[Opening Available data section]
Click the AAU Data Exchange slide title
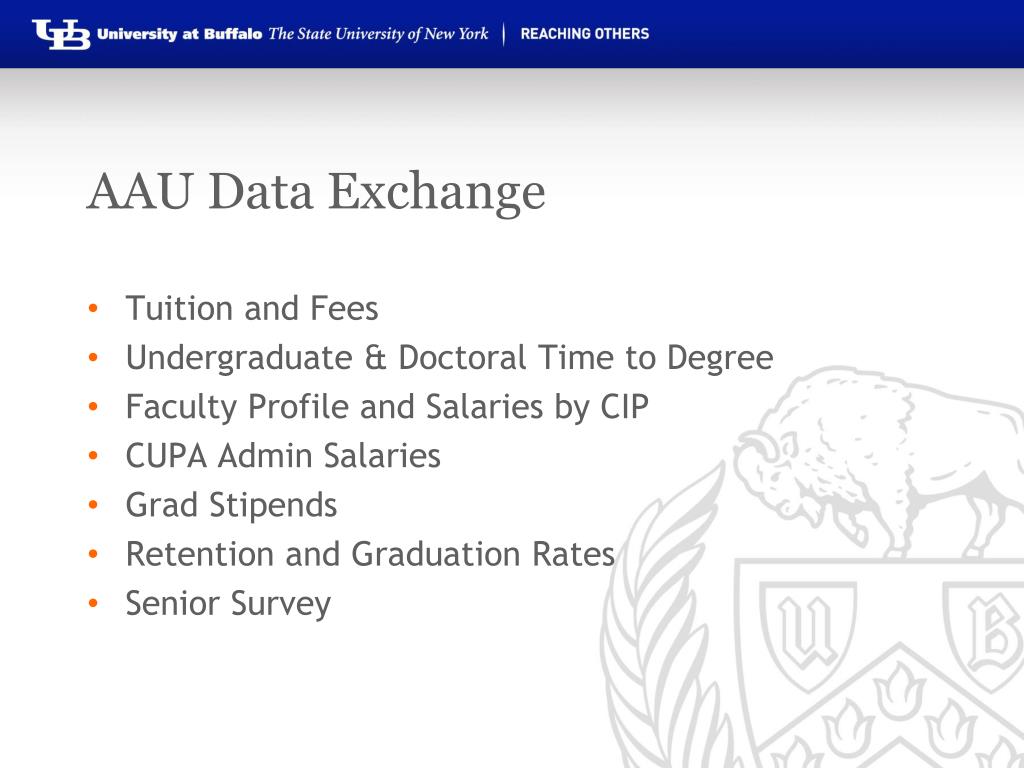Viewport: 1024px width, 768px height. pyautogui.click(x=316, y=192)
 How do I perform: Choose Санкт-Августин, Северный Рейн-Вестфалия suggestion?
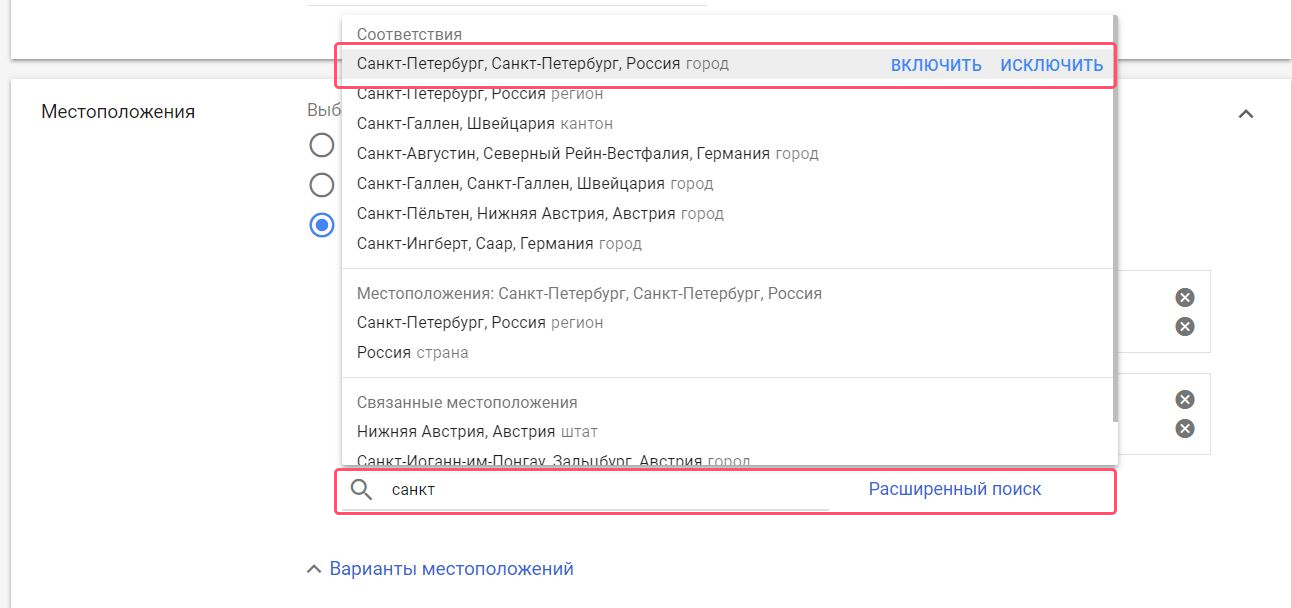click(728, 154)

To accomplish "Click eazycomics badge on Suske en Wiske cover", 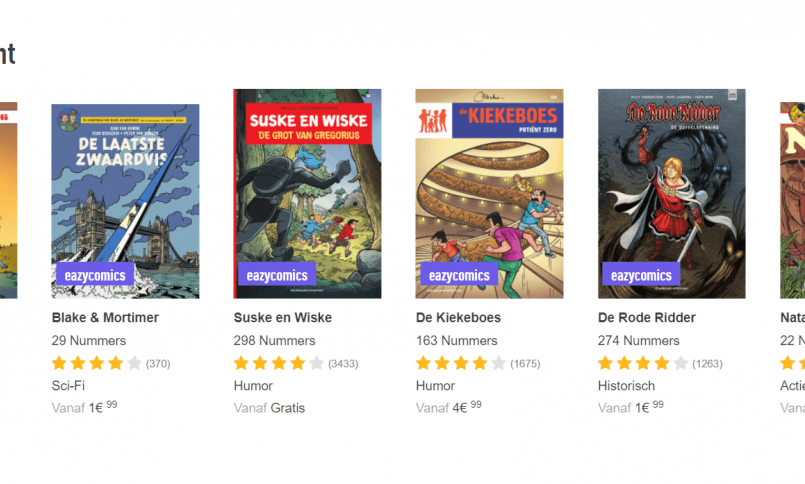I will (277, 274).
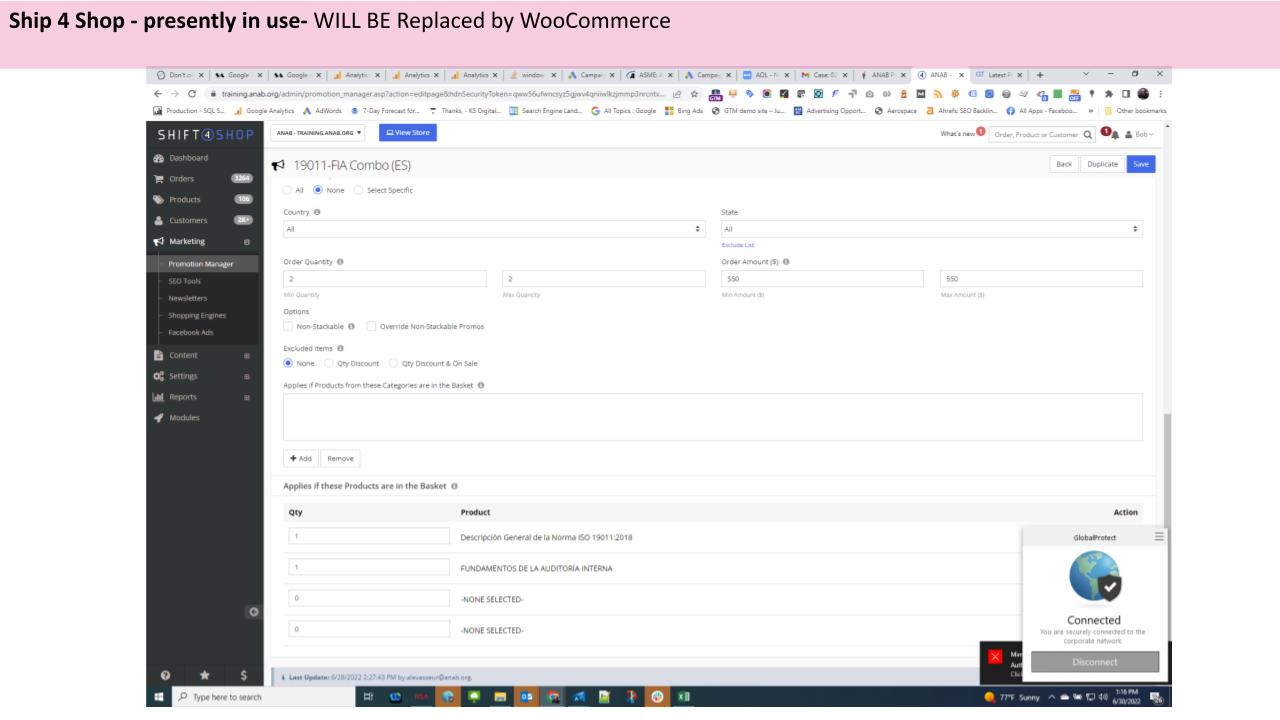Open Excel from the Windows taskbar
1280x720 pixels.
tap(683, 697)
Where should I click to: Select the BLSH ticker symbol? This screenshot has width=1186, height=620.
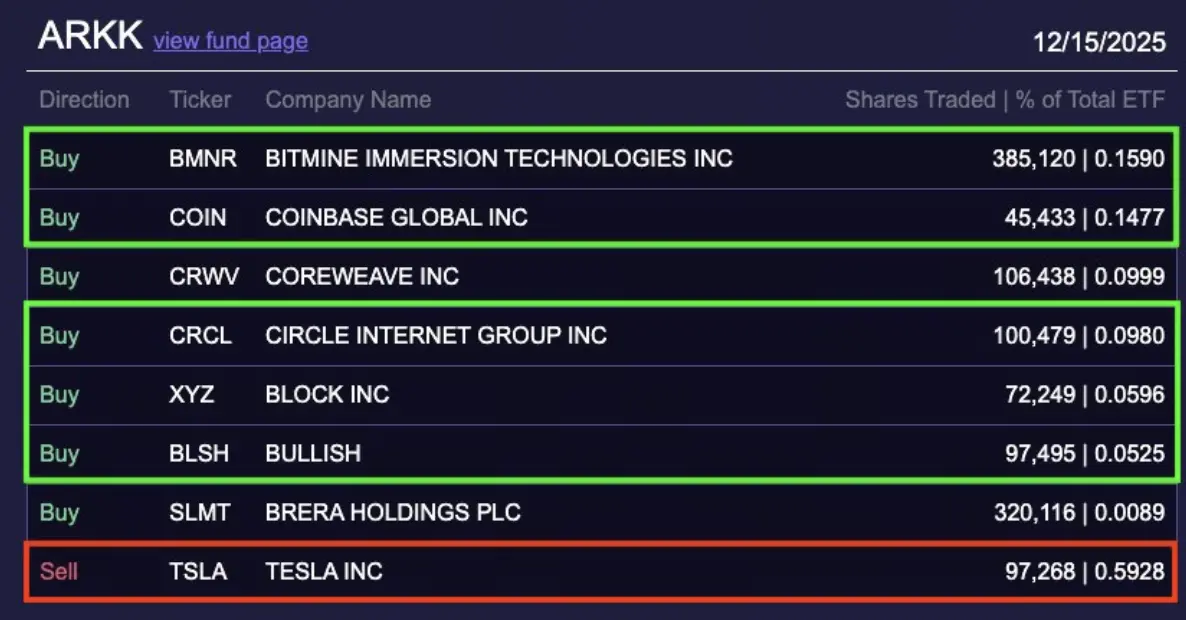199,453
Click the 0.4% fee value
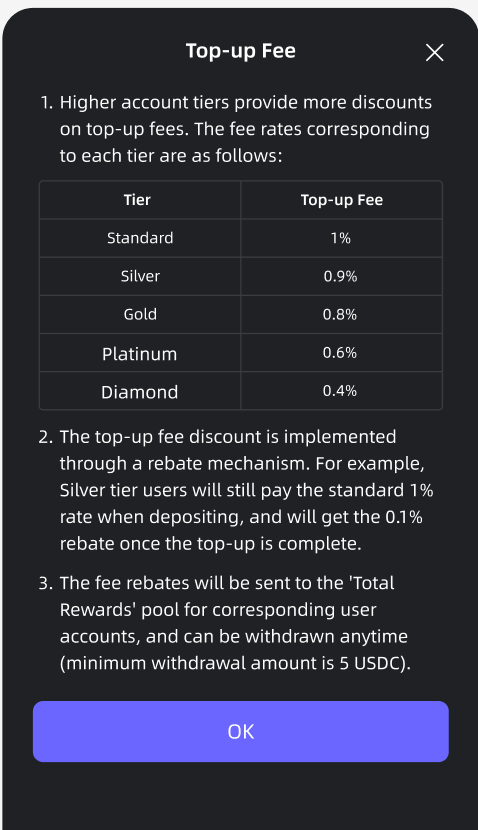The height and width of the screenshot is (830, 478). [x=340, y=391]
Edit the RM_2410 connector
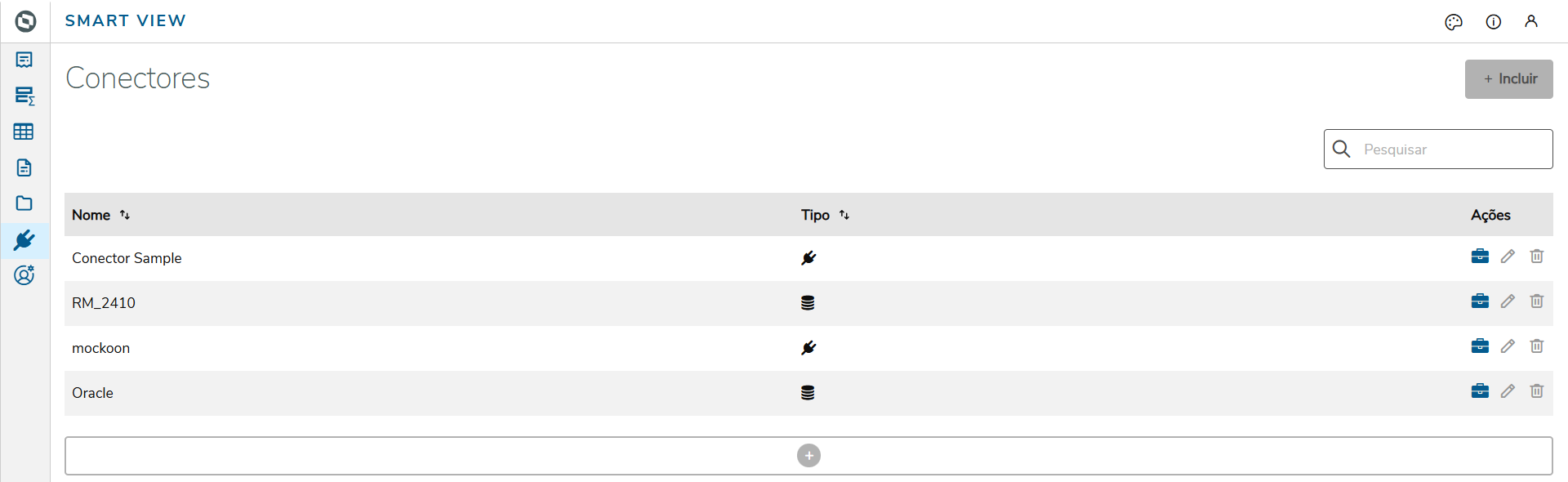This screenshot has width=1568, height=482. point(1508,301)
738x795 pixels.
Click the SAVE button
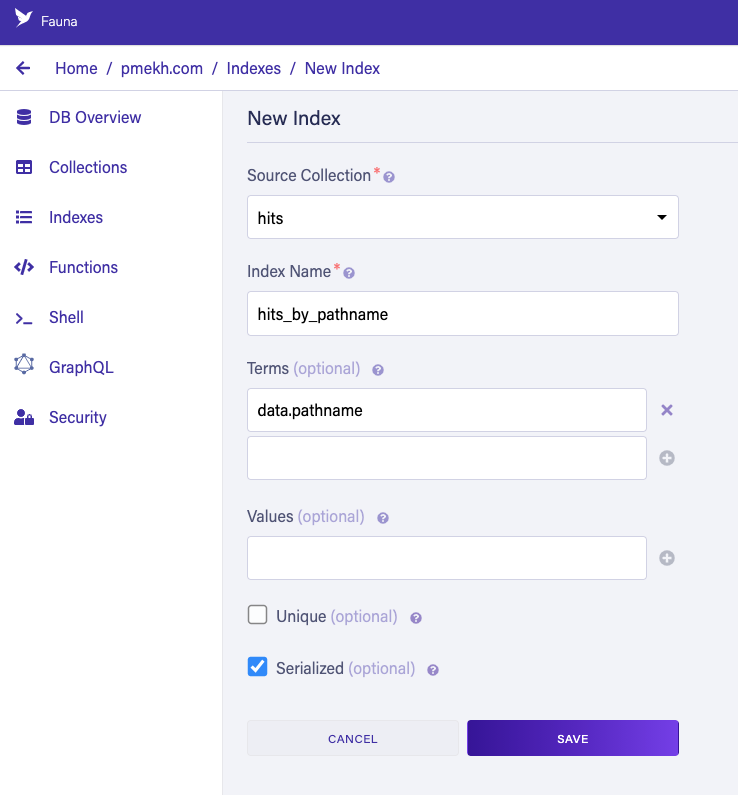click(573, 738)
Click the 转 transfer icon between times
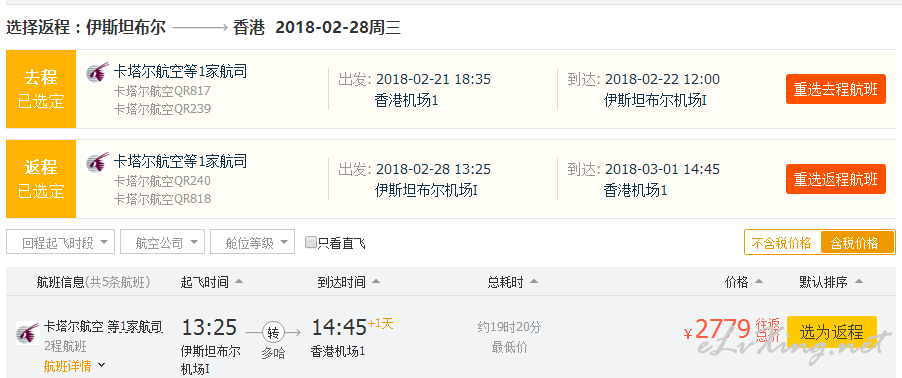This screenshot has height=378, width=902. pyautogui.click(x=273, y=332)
[Closing Available data section]
Activity
When you reach the line with "Edit the RM_2410 connector" in the entries above, start copying, and go on word for word to the last line; skip any picture.

Task solution
Edit the RM_2410 connector
This screenshot has width=1568, height=482. point(1508,301)
738x795 pixels.
Click the SAVE button
click(573, 738)
Click the 转 transfer icon between times
This screenshot has height=378, width=902. pyautogui.click(x=273, y=332)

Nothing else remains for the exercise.